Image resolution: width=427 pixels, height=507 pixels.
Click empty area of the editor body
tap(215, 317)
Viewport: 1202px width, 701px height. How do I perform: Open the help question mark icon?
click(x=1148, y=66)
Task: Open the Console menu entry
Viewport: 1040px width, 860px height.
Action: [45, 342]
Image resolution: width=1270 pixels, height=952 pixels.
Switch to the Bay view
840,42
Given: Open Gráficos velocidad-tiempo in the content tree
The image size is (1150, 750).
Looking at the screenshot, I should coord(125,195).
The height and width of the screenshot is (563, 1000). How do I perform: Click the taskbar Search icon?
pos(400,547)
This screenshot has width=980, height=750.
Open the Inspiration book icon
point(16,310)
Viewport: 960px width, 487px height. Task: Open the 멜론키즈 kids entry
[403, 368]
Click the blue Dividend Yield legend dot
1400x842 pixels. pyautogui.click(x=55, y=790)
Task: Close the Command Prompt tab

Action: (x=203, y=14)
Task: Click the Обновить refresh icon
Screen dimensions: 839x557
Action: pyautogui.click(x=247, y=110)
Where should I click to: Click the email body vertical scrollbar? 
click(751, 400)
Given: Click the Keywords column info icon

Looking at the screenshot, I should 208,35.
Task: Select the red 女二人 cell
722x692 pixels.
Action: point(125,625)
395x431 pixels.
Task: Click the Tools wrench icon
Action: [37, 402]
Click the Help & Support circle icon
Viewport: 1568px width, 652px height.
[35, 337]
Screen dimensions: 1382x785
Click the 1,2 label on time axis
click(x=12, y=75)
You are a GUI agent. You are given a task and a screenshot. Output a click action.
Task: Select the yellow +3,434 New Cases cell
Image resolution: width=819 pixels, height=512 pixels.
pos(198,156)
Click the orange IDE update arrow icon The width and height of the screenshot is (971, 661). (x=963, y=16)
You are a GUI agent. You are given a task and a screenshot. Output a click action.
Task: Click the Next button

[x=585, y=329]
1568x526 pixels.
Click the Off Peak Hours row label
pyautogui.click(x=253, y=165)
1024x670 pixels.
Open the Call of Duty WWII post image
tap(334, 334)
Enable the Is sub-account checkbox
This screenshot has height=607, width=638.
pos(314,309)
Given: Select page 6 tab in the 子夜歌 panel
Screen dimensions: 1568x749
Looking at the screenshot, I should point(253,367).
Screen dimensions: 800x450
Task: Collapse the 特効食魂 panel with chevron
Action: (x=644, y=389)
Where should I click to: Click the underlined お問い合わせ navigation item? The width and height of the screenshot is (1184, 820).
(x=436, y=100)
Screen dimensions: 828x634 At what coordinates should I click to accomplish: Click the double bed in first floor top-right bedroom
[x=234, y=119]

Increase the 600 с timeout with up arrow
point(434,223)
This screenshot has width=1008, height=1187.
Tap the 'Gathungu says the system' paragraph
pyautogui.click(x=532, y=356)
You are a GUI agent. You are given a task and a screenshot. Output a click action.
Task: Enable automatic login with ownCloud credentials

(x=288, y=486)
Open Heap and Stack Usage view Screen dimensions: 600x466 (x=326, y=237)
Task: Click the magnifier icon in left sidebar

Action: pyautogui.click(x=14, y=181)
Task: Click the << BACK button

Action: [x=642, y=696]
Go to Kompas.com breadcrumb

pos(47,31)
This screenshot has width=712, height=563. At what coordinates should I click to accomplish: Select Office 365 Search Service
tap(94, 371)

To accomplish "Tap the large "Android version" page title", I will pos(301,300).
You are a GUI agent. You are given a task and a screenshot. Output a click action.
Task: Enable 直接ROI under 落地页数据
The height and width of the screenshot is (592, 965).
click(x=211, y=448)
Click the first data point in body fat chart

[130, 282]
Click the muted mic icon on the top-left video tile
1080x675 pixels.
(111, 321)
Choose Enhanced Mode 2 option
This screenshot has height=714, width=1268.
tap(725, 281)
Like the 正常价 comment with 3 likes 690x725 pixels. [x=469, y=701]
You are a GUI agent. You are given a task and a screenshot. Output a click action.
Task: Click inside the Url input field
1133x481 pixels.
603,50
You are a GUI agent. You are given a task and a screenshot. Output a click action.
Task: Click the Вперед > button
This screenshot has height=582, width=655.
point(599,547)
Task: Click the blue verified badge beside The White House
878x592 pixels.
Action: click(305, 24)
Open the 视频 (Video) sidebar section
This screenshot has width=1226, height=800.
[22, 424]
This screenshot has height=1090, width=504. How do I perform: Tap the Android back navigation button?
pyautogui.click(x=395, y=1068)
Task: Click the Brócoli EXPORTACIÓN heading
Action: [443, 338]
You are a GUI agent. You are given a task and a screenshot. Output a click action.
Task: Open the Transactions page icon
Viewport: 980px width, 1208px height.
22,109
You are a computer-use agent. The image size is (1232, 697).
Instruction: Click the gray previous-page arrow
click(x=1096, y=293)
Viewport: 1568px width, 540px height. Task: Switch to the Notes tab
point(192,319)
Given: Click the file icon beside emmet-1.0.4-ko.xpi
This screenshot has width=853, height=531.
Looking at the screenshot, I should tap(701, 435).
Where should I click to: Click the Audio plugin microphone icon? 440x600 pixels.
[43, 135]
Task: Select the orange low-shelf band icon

- _Exercise brief_: Each line that holds the word "beside" should be extracted from the records.

- _Answer to this task_:
Task: Click the blue verified badge beside The White House
Given: Click the file icon beside emmet-1.0.4-ko.xpi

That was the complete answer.